Me nan.
Person Jokes
Every single person on the plane died except for 2. How is that possible?
It said all the single people died; the 2 were a couple. That's how it was possible.
Person: "Doctor, doctor, I've only got 50 seconds to live!"
Doctor: "Just give me a minute!"
Why do you want me?
Cus u like me...
What do you mean?
You love me.
No.
Look down.
Callum Coulter
I guess age is just a number, but in your boyfriend's case, a personal preference.
How do you know if an Asian has been in your house?
Your dog's gone.
Your finances are done.
And your floaties.
When someone falls, you say to them, "I remember when I started to learn to walk."
Me: Hi Jaiden.
Bully/Jaiden Harper: Leave me alone, weirdo.
Me: Wow, says the one who didn't pass 3rd grade.
Bully/Jaiden Harper: *hits*
Me: *calls FBI and puts on gloves and stabs random person then gives knife to Jaiden and takes off gloves* Bye bye.
FBI: FBI OPEN UP!!!!!!!!!
Person 1 says to Person 2: "I know a man with a wooden leg named Smith."
So Person 2 says to Person 1: "What's the name of his other leg?"
You: Why did the chicken cross the road?
Random person: Why?
You: To get to the idiot's house!
Random person: What?
You: Knock knock.
Random person: Who's there?
You: The chicken.
What’s one thing that a gay person is scared of?
A gay guy that’s straight!
Chuck Norris hasn’t decided yet when Jimmy Hoffa can come out.
If you ever get mad at a person that crumpled their leg, don't forget that they can hide, but they can't run.
What's the difference between a computer and a crumpled person? A computer runs.
Why did the little boy cry?
He had a frog nailed to his face and stapled to each of his fins. The frogs were his personal molesters.

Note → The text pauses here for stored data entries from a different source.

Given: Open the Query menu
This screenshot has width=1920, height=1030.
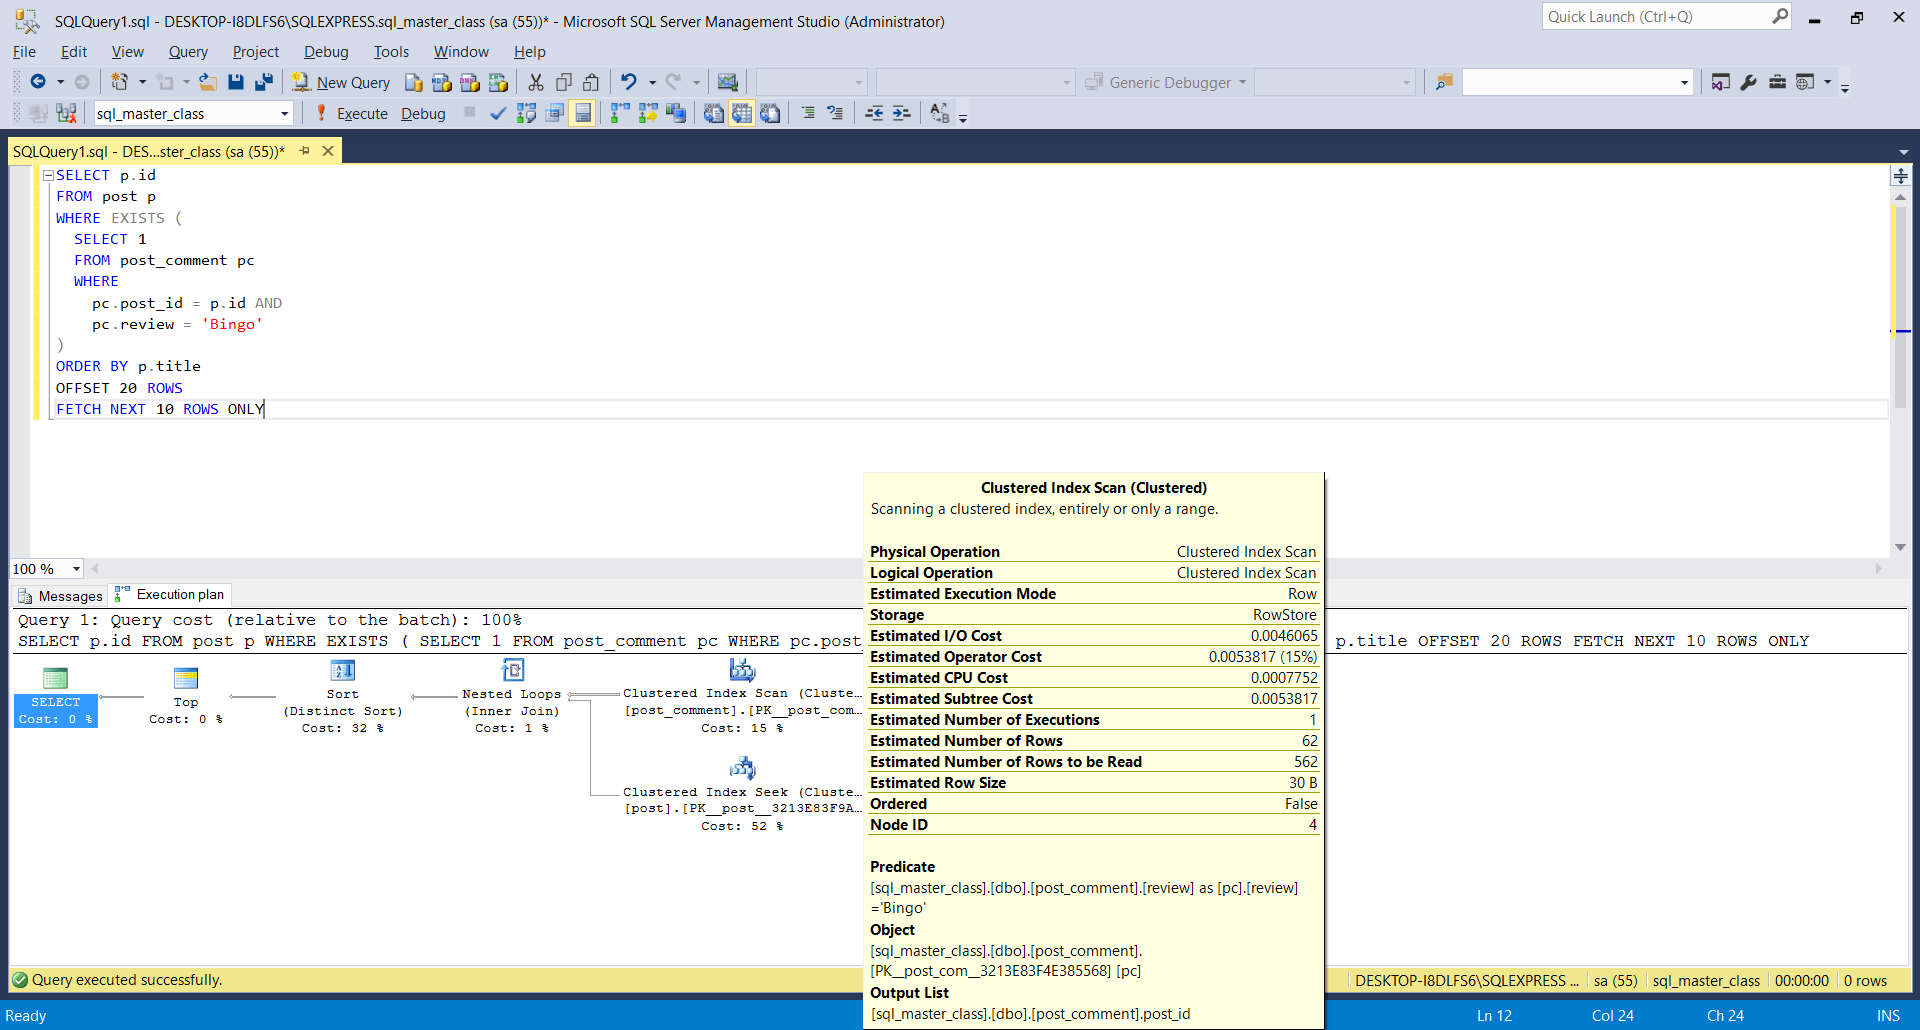Looking at the screenshot, I should point(188,52).
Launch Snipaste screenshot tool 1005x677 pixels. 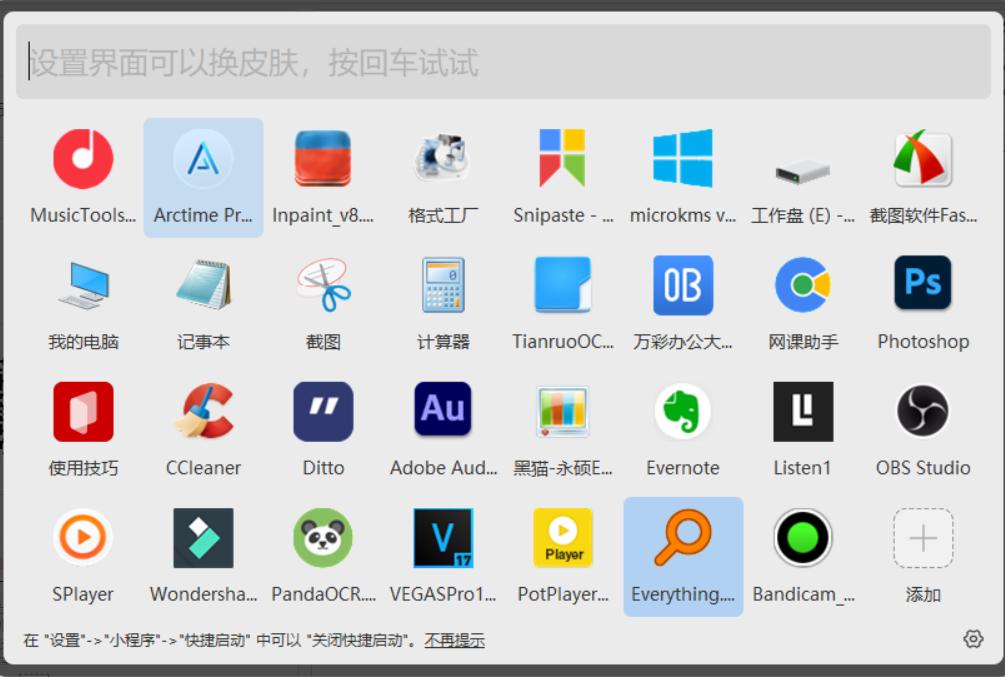click(562, 171)
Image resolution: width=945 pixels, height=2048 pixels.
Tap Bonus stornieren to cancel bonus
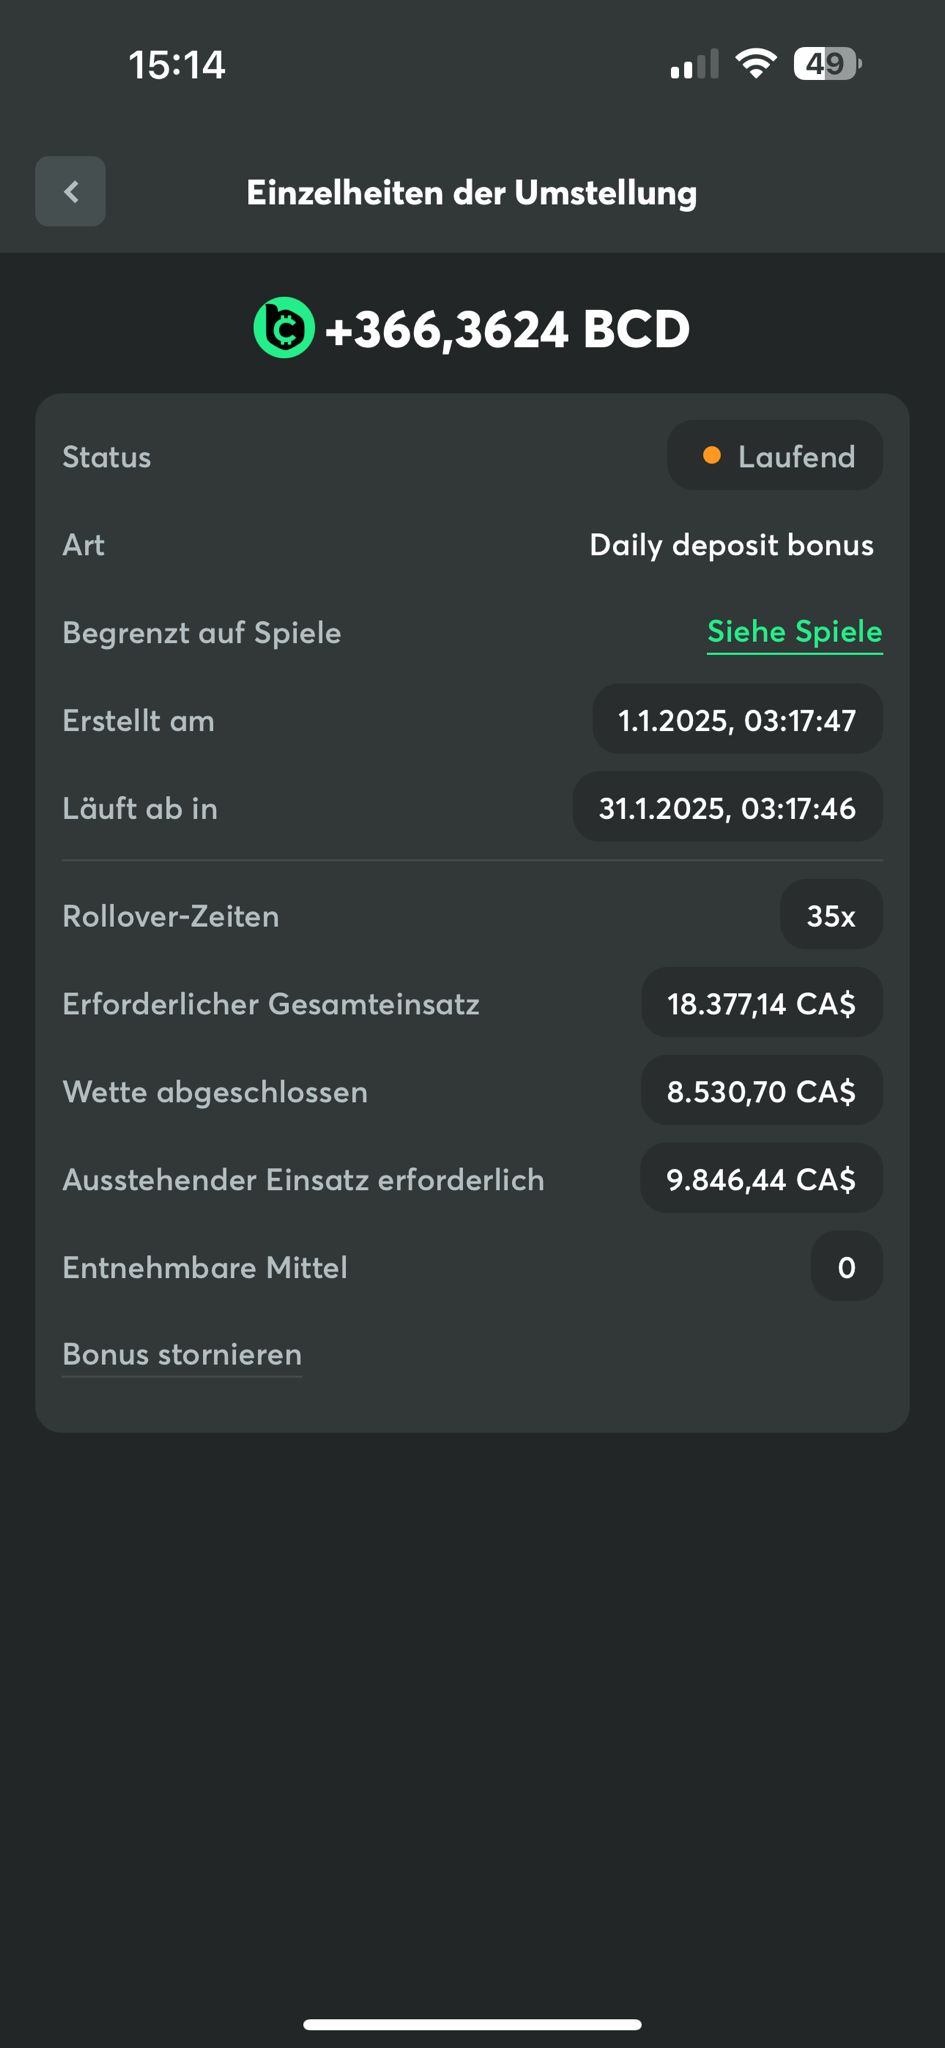click(x=182, y=1354)
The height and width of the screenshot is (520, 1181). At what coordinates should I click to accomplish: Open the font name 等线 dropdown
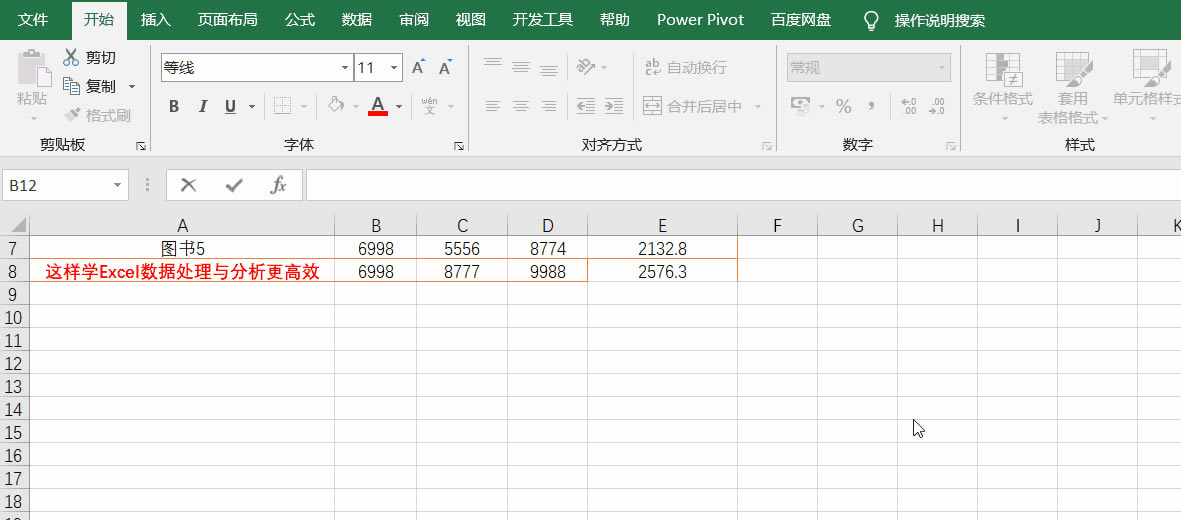click(345, 68)
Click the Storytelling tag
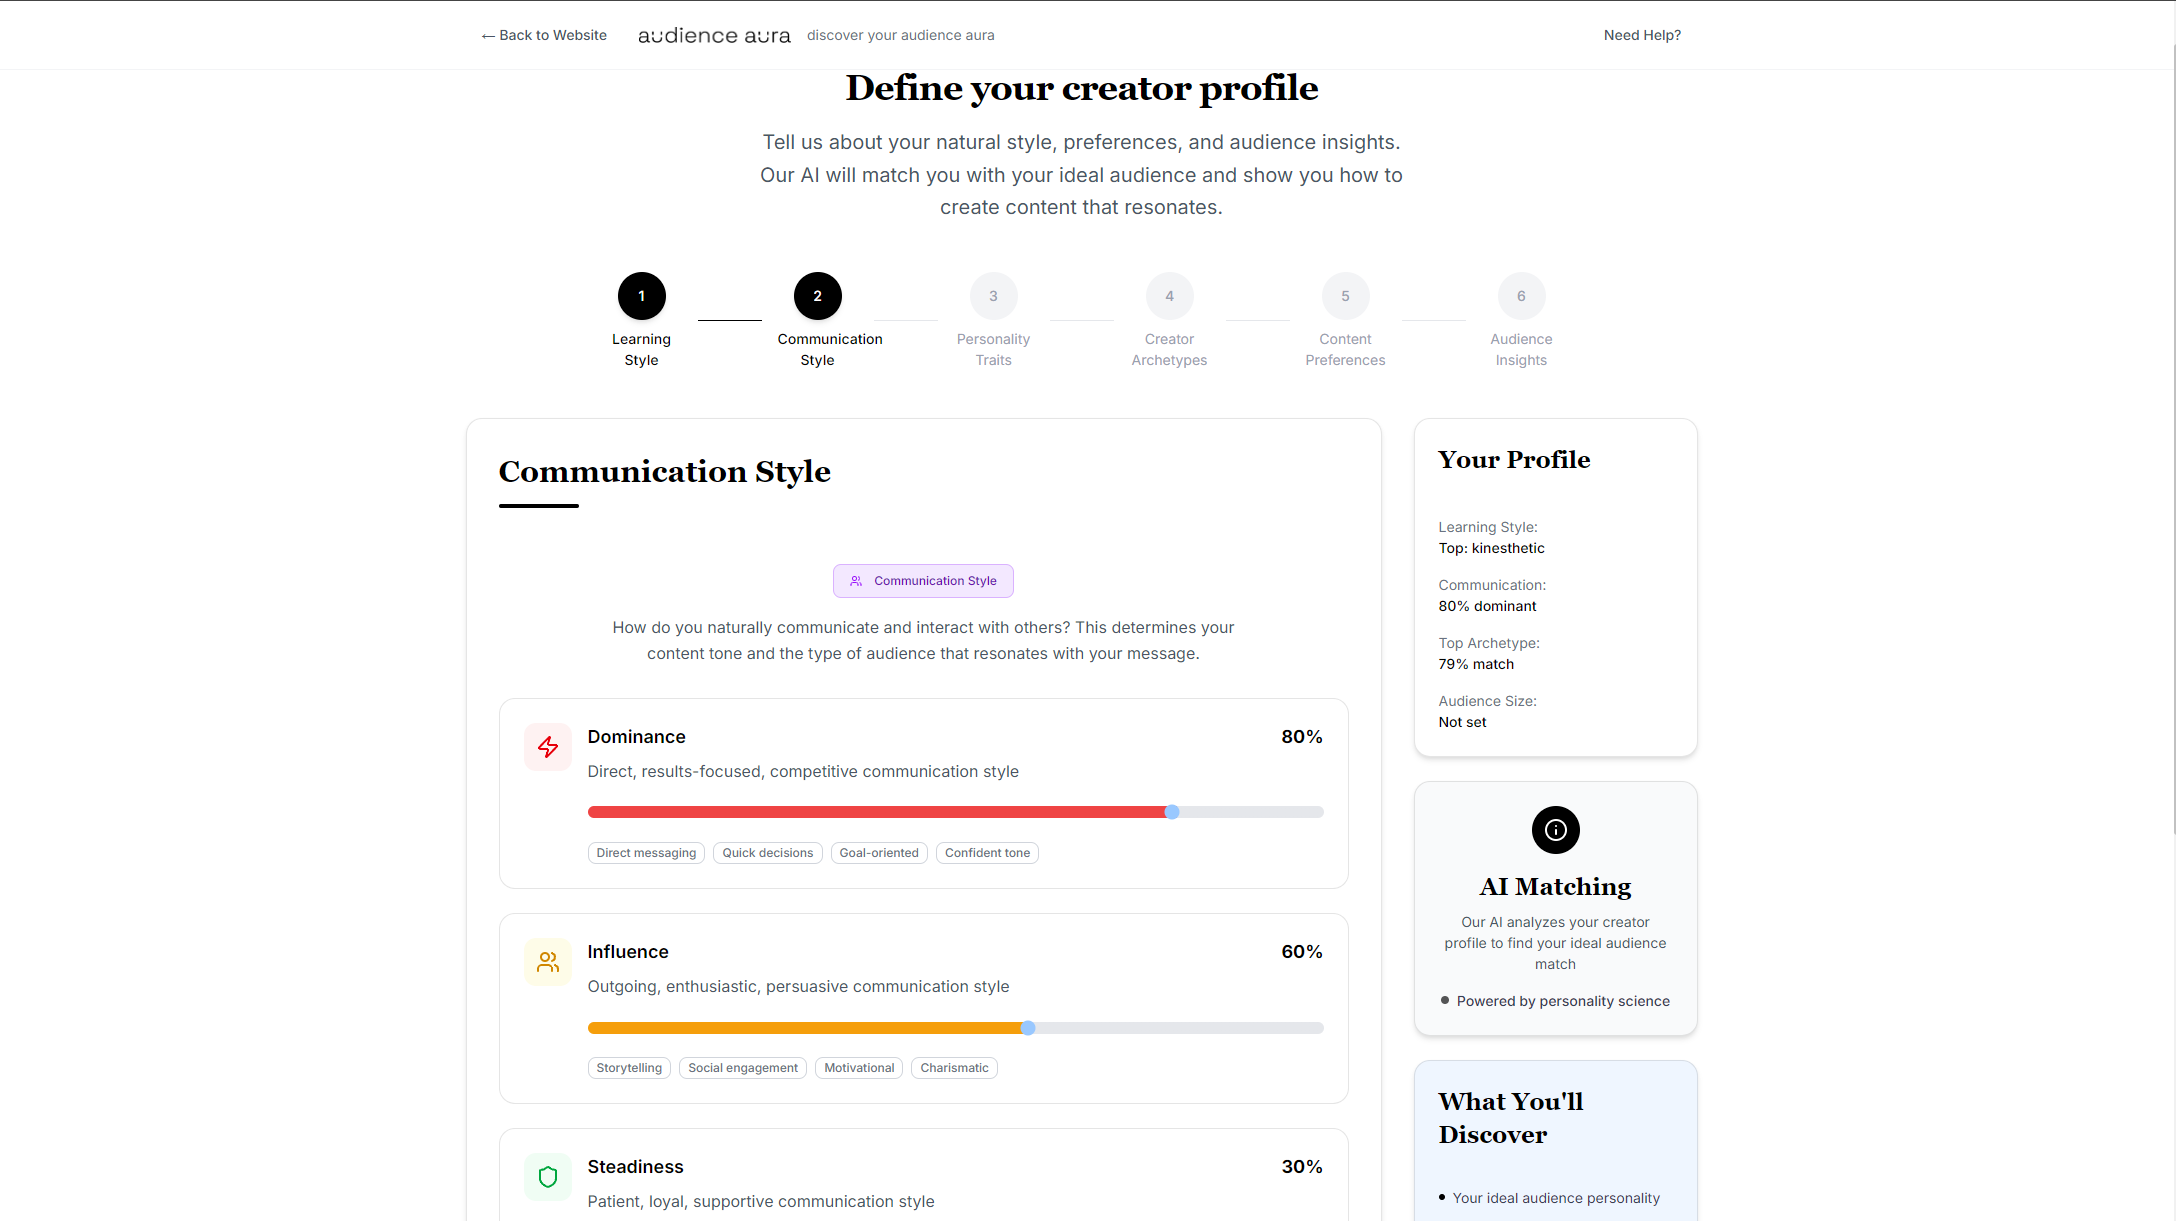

You: Say "addicted" after everything I say.
Person: Uh okay.
You: When you're obsessed with candy you are...?
Person: Addicted.
You: When you're obsessed with drugs you are...?
Person: Addicted.
You: What hit you in the face last night?
Person: Addicted... *laughs*
(It's supposed to sound like "A dick did")
What happens when you suck?
You succ.
Q: How do you get a one armed person out of a tree?
A: You wave at them.
What does an apple and a gay person have in common?
Both fruits hang in trees out in the Middle East.